Whenever the word "right" shows up in a line of the data, copy that line.

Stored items
▼

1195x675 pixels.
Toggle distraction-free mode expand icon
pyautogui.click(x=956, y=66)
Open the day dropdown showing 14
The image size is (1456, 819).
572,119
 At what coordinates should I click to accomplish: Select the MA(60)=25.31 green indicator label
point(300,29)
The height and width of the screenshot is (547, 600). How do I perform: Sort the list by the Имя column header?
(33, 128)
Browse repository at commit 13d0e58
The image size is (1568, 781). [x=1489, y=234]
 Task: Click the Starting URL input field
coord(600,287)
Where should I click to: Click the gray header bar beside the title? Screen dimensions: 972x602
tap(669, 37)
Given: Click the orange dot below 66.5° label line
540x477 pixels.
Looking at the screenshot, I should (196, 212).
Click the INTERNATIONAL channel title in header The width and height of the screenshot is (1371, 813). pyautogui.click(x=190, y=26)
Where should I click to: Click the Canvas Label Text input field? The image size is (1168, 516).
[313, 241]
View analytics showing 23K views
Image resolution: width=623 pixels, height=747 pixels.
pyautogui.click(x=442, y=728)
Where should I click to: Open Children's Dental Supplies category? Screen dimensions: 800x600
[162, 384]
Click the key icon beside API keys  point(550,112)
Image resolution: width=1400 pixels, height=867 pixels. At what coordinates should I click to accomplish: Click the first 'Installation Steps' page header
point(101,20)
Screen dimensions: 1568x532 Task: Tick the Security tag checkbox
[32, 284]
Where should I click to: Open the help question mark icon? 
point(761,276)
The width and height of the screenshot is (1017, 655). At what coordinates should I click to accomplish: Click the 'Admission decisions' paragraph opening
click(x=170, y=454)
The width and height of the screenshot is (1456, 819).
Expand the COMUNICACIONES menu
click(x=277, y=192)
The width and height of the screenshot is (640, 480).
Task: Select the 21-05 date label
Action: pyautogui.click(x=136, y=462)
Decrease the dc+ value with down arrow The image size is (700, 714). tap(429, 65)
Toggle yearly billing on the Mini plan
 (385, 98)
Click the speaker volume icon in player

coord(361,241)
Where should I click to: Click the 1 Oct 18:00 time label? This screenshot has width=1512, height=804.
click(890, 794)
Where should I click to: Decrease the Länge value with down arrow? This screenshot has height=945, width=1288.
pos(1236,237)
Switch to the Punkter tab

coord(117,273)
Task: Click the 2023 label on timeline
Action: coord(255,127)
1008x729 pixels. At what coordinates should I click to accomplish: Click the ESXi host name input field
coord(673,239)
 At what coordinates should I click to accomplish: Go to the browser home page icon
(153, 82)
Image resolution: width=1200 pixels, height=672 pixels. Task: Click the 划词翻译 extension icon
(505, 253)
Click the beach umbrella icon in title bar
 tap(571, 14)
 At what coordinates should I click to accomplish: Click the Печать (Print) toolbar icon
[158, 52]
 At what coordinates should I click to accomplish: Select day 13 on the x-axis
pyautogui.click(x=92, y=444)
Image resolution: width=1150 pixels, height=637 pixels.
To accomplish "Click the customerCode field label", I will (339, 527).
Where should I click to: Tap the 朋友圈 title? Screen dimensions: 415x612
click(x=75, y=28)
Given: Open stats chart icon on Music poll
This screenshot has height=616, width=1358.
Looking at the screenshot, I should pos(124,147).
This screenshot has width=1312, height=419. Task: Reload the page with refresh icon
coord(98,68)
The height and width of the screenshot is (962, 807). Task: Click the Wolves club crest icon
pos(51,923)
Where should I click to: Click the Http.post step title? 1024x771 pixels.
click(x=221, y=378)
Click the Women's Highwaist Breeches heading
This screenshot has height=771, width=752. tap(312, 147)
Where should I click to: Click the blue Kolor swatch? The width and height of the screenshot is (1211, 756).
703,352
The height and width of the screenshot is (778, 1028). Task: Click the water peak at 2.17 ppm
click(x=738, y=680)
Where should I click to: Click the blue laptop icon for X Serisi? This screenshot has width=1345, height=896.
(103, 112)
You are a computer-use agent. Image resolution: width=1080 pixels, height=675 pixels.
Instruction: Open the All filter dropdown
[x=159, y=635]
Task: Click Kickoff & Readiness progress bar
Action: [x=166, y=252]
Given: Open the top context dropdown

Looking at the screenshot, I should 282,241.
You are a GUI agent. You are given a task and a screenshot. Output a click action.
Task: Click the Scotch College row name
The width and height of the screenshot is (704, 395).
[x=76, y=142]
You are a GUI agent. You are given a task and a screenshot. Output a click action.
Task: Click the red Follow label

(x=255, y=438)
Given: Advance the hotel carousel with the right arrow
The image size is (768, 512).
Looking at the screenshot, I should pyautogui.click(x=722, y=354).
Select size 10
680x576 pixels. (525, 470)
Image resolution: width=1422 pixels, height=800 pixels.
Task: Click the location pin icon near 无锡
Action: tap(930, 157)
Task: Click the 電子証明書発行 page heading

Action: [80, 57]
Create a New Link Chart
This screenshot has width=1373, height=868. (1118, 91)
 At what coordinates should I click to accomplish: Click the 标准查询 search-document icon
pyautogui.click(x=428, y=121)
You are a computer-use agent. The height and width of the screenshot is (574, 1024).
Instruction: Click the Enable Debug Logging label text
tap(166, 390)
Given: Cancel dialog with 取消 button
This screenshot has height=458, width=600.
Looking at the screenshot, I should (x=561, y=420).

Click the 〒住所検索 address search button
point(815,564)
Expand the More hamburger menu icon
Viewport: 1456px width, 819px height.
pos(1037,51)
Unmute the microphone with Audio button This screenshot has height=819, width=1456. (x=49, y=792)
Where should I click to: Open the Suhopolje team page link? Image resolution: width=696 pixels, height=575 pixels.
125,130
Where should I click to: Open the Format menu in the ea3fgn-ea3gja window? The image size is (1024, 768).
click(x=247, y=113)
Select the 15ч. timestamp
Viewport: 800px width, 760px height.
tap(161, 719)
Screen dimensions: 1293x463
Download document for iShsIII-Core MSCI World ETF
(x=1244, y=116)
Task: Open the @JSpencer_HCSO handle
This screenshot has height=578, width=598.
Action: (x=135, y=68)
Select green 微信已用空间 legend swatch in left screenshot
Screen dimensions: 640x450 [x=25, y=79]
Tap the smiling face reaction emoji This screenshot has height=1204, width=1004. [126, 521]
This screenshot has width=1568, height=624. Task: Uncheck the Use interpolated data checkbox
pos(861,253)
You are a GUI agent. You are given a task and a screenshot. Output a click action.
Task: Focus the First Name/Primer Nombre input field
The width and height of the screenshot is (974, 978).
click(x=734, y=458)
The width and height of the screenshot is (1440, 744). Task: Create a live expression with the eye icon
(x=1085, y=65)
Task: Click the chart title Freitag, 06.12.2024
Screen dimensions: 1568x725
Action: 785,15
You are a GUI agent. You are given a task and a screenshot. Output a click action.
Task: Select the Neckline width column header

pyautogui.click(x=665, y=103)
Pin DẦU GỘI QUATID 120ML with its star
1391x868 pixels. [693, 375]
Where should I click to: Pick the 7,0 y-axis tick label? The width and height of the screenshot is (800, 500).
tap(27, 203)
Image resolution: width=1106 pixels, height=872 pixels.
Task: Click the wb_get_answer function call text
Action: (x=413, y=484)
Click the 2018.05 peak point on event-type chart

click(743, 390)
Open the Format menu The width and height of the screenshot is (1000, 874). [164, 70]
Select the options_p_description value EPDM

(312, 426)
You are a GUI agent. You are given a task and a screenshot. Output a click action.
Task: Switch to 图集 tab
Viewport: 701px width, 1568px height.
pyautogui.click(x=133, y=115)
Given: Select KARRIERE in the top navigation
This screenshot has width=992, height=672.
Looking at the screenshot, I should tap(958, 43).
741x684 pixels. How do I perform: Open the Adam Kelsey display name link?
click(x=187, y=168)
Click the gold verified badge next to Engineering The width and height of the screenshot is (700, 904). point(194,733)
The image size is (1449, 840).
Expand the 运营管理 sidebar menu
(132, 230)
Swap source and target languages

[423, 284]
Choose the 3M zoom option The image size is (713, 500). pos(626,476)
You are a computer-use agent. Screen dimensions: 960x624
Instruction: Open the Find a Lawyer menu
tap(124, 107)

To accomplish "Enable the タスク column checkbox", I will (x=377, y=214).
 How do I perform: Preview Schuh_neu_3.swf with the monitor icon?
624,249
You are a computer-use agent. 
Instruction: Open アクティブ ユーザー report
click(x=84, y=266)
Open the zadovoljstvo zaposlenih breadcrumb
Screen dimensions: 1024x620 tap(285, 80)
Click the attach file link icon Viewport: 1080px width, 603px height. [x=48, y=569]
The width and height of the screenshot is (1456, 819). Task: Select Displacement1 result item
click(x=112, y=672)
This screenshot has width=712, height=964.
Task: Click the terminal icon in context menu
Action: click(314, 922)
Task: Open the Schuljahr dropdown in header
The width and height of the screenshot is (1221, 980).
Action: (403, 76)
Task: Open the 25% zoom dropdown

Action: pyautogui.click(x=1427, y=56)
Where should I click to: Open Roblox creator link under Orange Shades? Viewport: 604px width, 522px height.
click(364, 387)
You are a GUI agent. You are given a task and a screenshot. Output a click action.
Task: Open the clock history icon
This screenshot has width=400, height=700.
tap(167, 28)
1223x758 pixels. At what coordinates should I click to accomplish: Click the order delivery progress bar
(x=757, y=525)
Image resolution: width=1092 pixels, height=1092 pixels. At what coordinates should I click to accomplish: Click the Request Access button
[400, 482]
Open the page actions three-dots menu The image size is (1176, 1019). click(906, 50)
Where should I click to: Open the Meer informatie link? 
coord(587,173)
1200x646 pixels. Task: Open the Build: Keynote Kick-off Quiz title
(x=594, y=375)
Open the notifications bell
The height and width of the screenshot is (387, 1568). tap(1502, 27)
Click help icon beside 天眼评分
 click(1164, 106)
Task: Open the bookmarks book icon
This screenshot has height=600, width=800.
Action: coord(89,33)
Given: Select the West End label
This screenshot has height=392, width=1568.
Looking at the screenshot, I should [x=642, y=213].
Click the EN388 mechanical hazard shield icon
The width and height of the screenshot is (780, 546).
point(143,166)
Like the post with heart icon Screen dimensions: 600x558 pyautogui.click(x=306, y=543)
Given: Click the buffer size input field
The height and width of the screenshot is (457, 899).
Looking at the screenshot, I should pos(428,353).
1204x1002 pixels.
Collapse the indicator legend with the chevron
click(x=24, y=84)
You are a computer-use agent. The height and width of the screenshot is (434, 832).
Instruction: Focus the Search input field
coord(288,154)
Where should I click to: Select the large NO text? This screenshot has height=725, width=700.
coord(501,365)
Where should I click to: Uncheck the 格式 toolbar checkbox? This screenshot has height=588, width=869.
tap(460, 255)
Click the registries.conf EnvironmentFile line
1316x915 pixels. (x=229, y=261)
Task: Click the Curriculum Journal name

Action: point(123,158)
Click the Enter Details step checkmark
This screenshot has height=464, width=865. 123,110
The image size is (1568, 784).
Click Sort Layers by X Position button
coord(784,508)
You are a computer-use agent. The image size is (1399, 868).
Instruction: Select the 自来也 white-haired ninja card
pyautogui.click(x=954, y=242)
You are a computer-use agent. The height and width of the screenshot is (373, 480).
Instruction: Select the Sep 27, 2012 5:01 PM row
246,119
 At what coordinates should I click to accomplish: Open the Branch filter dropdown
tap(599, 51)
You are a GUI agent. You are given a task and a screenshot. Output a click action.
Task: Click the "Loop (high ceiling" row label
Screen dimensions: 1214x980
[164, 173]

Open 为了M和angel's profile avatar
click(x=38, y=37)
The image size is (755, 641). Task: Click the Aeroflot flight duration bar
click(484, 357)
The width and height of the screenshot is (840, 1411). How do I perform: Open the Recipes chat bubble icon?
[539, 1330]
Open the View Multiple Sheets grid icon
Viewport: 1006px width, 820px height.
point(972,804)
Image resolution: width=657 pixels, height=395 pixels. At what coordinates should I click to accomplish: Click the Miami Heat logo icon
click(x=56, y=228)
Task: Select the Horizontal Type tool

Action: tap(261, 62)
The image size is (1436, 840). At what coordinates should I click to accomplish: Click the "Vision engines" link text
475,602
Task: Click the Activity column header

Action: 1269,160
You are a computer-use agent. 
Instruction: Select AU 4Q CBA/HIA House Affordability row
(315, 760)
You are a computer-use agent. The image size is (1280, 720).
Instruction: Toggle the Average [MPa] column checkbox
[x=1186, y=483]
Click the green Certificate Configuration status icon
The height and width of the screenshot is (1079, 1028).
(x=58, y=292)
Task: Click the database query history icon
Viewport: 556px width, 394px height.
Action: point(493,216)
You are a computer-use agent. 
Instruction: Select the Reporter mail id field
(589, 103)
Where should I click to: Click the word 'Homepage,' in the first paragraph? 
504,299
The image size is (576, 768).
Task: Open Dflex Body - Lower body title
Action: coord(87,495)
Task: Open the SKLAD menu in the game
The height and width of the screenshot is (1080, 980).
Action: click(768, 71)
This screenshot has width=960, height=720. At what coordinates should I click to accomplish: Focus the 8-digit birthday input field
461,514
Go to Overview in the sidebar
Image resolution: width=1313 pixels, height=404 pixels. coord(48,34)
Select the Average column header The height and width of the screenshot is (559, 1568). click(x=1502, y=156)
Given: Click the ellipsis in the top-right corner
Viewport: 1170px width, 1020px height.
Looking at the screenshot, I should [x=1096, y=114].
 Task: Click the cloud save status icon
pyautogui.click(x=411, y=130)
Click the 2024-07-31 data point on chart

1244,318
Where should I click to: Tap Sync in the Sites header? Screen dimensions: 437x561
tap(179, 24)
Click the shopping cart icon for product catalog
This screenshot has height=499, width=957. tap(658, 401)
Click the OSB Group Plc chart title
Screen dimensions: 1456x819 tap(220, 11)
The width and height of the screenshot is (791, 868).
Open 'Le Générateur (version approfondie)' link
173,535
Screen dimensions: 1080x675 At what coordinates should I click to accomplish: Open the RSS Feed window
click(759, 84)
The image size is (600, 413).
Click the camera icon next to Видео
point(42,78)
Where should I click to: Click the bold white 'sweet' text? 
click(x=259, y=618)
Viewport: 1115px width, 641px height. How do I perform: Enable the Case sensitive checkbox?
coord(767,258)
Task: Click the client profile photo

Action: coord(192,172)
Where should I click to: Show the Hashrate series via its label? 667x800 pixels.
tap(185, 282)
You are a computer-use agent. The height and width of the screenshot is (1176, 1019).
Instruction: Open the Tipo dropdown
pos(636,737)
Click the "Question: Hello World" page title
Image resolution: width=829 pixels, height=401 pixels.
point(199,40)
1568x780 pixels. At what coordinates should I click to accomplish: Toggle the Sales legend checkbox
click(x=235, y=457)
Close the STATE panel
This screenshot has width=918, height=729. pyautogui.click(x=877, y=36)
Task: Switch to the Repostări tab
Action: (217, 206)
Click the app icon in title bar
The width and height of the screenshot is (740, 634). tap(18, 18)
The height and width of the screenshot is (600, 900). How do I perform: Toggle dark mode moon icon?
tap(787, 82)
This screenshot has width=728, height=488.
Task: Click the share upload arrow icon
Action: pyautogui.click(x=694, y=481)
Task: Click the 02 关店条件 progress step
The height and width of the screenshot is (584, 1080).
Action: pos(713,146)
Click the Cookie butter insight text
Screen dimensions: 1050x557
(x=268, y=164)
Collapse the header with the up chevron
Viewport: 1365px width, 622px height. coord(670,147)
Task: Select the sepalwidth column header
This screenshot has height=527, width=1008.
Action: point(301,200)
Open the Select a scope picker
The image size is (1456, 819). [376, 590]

▲

__Exercise solution__:
Given: Advance the hotel carousel with the right arrow
Given: Click the ellipsis in the top-right corner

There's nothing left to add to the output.